Victor Co. of Japan Ltd. (JVC) is working with NHK to develop a Super Hi-Vision front projector with high dynamic range. The prototype projector processes image data in two stages using three I-DLA devices, for R, G and B in the first stage, and a device for luminance processing in the second stage. Compared with contrast ratios of present front projectors at several thousand to one, the prototype achieved 1 million to one. Tone reproduction in dark areas has especially been improved.
The prototype projector consists of two systems to generate Super Hi-Vision resolution. The next target is to display 8K x 4K images with one system.
• Production: For smooth transmission of programming to a broadcasting station from a variety of locations, NHK developed a fiber-optic transmission system that conveys a baseband 24-Gbit/s Super Hi-Vision signal without the need for compression.
In the transmission system, the data is converted to three 10-Gbit/s signals of different wavelengths and multiplexed using dense wavelength division multiplexing for transmission over a single fiber-optic cable. Using two amplifiers for relays, the system was reported to have transmitted the Super Hi-Vision signal over 300 km or 186 miles.

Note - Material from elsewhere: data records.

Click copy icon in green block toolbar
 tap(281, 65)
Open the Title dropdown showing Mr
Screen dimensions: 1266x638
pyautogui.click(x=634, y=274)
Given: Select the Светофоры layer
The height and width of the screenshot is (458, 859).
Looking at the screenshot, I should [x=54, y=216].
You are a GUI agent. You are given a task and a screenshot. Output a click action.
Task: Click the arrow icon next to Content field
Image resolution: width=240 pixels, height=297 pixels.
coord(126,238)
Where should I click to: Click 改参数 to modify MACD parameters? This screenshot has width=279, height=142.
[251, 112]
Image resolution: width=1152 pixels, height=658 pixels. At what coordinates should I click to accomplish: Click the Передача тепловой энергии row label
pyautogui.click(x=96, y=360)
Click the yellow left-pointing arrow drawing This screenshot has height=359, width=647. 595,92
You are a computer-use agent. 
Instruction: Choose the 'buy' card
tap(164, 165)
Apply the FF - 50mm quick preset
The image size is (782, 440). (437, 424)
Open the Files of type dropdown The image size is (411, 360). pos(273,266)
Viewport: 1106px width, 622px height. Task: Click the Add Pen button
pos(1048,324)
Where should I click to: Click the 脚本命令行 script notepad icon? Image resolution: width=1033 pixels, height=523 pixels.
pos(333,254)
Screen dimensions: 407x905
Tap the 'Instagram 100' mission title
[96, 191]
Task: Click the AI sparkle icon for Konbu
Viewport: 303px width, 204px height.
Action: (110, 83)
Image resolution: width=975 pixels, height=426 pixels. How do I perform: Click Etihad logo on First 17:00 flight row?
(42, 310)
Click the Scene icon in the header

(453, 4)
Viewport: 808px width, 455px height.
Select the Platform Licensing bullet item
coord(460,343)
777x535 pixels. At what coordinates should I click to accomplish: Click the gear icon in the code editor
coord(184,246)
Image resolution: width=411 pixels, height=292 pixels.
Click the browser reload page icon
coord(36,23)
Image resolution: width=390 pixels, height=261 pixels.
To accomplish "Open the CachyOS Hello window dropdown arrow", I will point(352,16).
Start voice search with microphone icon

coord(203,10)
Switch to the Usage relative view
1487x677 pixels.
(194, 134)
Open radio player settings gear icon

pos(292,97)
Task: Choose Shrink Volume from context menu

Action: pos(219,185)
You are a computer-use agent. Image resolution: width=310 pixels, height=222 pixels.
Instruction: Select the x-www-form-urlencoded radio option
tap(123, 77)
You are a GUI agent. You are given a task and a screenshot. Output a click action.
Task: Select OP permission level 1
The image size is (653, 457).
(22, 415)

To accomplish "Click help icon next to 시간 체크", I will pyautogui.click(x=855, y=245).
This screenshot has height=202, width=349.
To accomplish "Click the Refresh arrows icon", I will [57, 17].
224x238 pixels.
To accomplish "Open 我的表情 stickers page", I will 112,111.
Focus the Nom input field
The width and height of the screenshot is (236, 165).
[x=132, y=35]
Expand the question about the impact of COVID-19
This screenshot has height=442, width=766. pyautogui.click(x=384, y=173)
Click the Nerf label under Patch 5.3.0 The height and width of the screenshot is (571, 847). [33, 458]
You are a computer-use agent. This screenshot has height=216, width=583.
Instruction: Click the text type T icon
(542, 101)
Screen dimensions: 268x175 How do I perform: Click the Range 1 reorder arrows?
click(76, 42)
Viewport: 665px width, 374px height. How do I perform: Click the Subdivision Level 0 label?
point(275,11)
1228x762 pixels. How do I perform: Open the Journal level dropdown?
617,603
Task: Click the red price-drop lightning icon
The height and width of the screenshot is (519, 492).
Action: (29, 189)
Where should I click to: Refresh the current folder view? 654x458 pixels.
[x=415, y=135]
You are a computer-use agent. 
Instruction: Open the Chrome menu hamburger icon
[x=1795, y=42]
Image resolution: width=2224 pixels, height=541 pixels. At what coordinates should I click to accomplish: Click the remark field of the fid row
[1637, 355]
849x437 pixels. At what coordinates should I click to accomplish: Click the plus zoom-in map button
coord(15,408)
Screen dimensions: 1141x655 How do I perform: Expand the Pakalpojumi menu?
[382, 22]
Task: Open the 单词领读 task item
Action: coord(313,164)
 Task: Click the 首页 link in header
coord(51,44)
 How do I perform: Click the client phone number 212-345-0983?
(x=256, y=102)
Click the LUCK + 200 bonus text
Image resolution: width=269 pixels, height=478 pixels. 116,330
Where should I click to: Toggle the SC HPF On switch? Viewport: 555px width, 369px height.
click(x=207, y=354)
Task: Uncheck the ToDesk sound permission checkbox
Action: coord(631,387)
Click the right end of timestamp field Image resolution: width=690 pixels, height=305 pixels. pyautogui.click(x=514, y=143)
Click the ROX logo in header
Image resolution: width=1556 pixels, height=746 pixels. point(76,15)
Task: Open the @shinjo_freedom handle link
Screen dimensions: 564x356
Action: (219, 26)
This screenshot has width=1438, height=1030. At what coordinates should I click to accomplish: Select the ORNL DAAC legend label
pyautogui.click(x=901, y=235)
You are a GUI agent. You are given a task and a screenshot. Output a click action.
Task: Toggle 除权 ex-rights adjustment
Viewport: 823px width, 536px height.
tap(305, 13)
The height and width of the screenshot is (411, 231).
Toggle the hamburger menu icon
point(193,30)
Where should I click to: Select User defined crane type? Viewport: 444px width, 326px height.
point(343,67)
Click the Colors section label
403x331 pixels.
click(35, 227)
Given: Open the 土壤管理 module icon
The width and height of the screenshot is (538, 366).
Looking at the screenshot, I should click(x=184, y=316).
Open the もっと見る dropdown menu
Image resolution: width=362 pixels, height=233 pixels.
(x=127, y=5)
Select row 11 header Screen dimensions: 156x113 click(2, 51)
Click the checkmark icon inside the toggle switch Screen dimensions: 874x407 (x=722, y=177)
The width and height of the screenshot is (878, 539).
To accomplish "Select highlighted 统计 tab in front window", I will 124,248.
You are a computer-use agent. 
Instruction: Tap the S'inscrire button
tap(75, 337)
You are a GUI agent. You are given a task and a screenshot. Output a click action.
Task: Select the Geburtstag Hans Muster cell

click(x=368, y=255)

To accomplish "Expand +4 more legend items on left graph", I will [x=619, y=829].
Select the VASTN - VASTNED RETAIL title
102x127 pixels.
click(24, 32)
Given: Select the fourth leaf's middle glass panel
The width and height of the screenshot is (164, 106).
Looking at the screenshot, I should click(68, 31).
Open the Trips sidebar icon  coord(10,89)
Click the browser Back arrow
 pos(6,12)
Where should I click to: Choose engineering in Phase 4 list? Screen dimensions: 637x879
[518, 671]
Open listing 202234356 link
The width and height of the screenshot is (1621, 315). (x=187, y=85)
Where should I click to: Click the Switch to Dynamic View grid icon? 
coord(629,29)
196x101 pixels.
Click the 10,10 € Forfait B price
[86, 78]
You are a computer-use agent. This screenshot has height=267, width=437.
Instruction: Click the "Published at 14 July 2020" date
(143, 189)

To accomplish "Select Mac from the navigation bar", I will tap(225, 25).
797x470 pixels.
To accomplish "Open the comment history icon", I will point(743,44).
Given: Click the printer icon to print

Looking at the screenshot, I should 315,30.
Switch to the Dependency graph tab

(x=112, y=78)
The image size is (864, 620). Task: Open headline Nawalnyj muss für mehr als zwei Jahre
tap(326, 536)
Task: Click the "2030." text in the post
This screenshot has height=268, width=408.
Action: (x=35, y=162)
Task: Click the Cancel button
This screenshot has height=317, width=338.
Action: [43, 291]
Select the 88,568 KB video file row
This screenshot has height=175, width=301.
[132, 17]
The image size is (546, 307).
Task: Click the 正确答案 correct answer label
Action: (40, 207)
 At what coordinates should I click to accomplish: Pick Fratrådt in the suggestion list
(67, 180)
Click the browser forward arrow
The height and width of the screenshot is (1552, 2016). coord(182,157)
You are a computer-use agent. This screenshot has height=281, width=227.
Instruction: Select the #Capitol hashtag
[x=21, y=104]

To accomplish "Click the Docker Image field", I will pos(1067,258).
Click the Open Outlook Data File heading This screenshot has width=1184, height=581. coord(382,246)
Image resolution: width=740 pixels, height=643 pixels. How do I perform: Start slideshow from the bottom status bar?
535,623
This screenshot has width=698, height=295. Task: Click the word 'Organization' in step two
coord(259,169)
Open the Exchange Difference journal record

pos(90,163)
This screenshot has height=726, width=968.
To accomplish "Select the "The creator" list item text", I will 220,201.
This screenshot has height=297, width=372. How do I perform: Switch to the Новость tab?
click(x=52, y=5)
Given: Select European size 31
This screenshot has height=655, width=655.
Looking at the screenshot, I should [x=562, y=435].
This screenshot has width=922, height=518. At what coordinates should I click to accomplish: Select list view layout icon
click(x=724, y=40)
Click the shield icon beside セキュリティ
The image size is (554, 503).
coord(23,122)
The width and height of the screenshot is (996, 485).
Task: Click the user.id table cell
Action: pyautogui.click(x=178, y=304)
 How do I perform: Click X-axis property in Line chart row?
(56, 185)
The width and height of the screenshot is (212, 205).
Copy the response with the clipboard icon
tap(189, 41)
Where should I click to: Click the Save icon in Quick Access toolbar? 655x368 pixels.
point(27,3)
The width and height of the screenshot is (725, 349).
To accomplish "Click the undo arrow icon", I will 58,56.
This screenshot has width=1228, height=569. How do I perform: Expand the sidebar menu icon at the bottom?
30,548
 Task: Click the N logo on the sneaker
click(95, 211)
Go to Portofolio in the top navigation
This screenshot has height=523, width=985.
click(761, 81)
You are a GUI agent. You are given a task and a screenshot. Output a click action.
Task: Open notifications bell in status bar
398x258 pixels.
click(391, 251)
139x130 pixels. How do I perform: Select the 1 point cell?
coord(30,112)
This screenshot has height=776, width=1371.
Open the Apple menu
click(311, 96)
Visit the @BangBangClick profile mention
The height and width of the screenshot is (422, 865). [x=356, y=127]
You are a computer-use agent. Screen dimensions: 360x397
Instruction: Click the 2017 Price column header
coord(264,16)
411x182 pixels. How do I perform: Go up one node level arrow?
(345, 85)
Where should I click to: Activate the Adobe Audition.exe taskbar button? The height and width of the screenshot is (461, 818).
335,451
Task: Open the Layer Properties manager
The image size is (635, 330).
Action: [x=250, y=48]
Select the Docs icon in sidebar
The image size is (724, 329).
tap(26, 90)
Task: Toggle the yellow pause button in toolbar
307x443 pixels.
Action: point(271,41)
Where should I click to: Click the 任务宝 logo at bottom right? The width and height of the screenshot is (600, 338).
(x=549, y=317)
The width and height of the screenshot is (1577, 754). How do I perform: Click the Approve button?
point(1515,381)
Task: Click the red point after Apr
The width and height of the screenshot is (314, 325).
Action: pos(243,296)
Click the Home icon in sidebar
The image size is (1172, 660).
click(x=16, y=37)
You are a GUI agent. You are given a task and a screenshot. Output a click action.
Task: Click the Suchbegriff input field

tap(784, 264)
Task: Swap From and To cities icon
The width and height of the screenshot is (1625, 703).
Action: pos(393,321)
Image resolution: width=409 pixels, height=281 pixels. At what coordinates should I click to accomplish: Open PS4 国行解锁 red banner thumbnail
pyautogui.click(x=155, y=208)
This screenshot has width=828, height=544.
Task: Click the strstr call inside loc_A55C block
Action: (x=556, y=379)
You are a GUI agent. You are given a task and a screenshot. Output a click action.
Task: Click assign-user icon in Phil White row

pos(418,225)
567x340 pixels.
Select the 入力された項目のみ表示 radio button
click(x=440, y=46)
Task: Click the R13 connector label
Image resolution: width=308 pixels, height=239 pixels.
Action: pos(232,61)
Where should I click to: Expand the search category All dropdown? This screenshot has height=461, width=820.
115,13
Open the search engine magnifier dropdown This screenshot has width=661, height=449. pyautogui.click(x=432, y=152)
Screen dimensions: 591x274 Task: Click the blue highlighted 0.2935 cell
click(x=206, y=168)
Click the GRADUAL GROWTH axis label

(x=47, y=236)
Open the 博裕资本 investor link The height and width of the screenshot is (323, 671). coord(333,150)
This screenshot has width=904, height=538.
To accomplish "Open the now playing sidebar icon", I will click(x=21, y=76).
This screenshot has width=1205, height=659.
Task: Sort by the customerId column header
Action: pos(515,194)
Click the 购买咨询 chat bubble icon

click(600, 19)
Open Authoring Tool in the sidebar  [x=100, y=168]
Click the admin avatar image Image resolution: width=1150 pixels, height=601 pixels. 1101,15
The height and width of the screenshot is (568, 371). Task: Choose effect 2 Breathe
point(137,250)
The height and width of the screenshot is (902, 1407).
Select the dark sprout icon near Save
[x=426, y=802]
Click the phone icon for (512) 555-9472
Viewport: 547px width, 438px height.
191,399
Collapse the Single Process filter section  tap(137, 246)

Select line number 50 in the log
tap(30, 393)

NHK is working to build an ecosystem for Super Hi-Vision in global standardization bodies. It scored a victory last year when its video format (7,680 x 4,320 pixels) was included as one of the International Telecommunication Union's large-screen formats in the ITU-R BT.1769 standard. The large-screen standard includes 4K x 2K (3,820 x 2,160) and 8K x 4K (7,680 x 4,320).
NHK is also working at the Society of Motion Picture and Television Engineers (SMPTE), a powerful technical society in the area of standardization for broadcasting equipment. It is proposing that Super Hi-Vision should be included in SMPTE's discussion agenda.
NHK's lab has also been working with partners from related industries. In most cases, the labs' researchers selected candidates and asked them to co-develop necessary technologies. Thus far, the partners have been mostly Japanese companies.